Osteoporosis: How long must I take bisphosphonates?
Bisphosphonates, the most common type of osteoporosis medications, are typically taken for at least 3 to 5 years. After that, your doctor will consider your risk factors in determining whether you should continue to take these or other osteoporosis medications.
Examples of bisphosphonates include:
- Alendronate (Binosto, Fosamax)
- Ibandronate (Boniva)
- Risedronate (Actonel, Atelvia)
- Zoledronic acid (Reclast, Zometa)
These drugs help strengthen bones and prevent fractures. The most common sites for osteoporosis fractures are the wrist, hip and spine. A broken hip can result in a severe decline in quality of life and even increases the risk of death.

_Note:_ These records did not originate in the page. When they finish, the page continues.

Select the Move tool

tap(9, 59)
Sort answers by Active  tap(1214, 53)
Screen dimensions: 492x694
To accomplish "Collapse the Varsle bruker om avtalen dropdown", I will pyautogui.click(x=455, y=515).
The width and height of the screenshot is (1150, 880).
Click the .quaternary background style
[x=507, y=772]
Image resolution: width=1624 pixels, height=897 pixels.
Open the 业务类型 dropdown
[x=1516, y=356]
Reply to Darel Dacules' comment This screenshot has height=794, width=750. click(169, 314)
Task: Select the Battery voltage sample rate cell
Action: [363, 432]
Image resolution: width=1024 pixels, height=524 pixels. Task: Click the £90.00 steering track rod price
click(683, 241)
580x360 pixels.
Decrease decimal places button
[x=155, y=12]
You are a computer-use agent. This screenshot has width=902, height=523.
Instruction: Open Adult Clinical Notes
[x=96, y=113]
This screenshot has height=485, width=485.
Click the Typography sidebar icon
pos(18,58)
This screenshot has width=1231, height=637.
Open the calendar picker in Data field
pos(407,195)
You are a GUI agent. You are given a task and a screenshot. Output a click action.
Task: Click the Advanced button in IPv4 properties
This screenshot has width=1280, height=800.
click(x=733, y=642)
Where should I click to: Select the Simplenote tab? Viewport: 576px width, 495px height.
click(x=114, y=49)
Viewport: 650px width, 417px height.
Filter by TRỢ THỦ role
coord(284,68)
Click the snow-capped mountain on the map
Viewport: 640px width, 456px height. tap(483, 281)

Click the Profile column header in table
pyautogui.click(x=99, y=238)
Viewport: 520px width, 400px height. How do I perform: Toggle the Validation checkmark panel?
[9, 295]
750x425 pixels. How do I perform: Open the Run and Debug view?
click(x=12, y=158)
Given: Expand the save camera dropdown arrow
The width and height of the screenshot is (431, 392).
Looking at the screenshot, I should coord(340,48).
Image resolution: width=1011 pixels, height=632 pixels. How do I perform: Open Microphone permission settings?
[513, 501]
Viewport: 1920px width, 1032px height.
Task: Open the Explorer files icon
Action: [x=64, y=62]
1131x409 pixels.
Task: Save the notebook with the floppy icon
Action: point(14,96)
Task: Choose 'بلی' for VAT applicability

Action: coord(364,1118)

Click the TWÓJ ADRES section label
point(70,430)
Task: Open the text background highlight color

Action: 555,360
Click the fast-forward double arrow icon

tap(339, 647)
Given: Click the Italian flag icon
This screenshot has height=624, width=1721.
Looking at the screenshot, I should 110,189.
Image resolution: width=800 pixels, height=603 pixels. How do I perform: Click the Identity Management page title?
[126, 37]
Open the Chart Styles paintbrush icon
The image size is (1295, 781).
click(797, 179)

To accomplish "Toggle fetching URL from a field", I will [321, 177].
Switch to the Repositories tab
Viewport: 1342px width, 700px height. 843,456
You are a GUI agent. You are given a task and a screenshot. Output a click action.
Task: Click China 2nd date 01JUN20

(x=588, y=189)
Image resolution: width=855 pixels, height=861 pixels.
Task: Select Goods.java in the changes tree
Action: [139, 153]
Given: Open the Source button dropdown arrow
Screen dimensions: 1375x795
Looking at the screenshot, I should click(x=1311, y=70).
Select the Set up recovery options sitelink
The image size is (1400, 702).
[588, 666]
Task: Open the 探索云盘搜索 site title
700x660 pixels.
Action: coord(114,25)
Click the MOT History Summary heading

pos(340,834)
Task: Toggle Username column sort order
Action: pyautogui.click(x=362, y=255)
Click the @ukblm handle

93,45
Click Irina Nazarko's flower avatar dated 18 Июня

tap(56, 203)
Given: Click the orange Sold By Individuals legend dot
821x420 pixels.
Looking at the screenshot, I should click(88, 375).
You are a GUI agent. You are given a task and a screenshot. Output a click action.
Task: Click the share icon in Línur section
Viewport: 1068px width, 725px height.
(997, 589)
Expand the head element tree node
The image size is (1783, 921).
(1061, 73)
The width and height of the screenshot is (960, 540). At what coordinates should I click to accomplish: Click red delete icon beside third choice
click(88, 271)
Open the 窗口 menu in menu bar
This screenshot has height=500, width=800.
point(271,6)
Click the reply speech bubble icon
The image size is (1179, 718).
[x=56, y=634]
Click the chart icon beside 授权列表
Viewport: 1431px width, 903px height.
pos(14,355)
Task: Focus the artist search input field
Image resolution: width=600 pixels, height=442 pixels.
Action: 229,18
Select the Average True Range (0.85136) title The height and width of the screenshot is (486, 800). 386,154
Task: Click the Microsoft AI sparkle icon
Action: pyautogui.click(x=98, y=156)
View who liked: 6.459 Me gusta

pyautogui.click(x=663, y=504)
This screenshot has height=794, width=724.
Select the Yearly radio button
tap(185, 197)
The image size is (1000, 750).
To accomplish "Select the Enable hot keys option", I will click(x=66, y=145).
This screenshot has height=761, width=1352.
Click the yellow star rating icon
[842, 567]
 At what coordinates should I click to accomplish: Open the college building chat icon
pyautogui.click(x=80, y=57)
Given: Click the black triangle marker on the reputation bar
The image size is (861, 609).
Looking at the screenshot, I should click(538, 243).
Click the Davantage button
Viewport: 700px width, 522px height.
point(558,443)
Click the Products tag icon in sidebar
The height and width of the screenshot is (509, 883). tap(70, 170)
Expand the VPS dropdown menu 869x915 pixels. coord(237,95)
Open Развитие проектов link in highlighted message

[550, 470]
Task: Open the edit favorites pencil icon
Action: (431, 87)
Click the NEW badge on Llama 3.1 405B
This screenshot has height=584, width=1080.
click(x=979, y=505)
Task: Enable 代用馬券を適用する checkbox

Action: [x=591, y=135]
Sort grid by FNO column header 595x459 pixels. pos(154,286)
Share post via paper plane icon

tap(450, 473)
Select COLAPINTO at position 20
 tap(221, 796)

Rarely, bisphosphonates may cause:
- Osteonecrosis of the jaw. This bone disease features pain, swelling or infection in the jaw. This occurs most commonly after invasive dental procedures, such as tooth extractions.
- Thighbone fractures. Long-term bisphosphonate therapy has been linked to a rare type of thigh fracture. This injury, known as atypical femoral fracture, is similar to a stress fracture, causing pain that begins subtly and can gradually worsen. If not identified early on, a complete fracture of the thighbone can occur.
To reduce the risk of these rare complications, your doctor may recommend that you temporarily stop taking bisphosphonates after 3 to 5 years. This is sometimes called a bisphosphonate holiday. People who have severe osteoporosis may need to wait for 10 years before they stop taking these drugs.
A bisphosphonate holiday typically lasts at least a year, but it may last indefinitely for some people if the risks of treatment outweigh the benefits. Luckily, the bone-strengthening effects of bisphosphonates appear to continue for several years after people stop taking the drugs.